Die Pest war für Europa über mehrere Jahrhunderte eine immer wiederkehrende Gefahr. Und – ähnlich wie heute – versuchte man sich gegen die existenzielle Gefahr mit vielen Mitteln zu wappnen. Wer es sich leisten konnte, ging nicht mehr aus dem Haus, und schützte sich mit in Essig getränkten Tüchern vor Mund und Nase. Und man wendete sich an höheren Beistand, wie der Antonius-Altar zeigt, war Jenseitsvorsorge wichtig.
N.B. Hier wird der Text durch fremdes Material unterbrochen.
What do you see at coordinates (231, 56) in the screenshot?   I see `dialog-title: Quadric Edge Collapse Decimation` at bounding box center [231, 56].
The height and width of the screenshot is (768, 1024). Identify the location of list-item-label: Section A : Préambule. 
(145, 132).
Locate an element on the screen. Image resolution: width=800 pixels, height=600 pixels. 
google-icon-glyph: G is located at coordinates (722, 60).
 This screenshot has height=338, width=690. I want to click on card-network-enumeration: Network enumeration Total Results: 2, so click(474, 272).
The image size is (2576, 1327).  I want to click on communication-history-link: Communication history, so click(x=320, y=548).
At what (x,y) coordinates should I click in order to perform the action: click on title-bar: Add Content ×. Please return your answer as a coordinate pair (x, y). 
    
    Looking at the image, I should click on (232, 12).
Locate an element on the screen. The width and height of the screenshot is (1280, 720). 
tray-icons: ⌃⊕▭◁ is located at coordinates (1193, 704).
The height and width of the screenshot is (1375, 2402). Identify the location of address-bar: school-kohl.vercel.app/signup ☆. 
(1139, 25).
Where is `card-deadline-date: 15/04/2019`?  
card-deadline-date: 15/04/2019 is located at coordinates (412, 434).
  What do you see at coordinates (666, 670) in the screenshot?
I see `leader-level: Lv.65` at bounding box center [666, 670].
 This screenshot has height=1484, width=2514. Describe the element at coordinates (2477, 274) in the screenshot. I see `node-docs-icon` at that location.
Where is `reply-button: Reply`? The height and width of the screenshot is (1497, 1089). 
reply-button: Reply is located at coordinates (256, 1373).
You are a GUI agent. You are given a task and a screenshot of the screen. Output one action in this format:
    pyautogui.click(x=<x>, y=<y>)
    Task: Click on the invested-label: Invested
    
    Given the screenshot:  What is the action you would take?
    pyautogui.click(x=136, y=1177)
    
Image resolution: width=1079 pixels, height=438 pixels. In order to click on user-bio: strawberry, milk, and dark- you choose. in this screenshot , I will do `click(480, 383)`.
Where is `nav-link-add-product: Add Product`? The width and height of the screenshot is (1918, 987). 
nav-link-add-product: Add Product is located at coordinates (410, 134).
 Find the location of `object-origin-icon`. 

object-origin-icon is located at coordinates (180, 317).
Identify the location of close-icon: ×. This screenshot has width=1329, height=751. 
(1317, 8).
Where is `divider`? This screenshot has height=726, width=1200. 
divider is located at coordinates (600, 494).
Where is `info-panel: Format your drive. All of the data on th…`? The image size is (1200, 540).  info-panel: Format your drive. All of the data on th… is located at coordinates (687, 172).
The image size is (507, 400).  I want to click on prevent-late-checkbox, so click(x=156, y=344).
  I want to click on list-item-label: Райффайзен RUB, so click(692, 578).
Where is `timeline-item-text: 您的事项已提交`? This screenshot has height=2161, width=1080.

Der Teufel, der sich in den Stab der zentralen Heiligenfigur verbeißt, taucht in den vier Bildern der Flügel der Festtagsseite immer wieder auf: Antonius kämpft standhaft gegen die Dämonen, er zeigt sich der Versuchung gewachsen – mal offensichtlich, mal in Form einer schönen Frau mit verstecktem Pferdefuß. Das einfache klösterliche Leben, das „ora et labora“ kann man in der Entstehungszeit des Altars als Kommentar auf die schlimmen Zustände der Klöster ansehen, genau wie das Bild zur Legende von den Schützen: ein Aufruf zum Maßhalten, den Bogen nicht zu überspannen.
In der Mitte des Altars sieht man zwei weitere Pestheilige: Der heilige Rochus und der heilige Sebastian. Dessen wundersame Rettung vor den Pfeilen machten ihn zum Schutzheiligen gegen die „Pestpfeile“, als die man die Seuche interpretierte.
Der Antonius-Altar entstand 1522, also kurz vor der Reformation in Lübeck für die Burgkirche innerhalb von zwei Jahren. Er gehört zu den rund 30 Flügelaltären, die das St.-Annen-Museum besitzt und in seiner Ausstellung zeigt.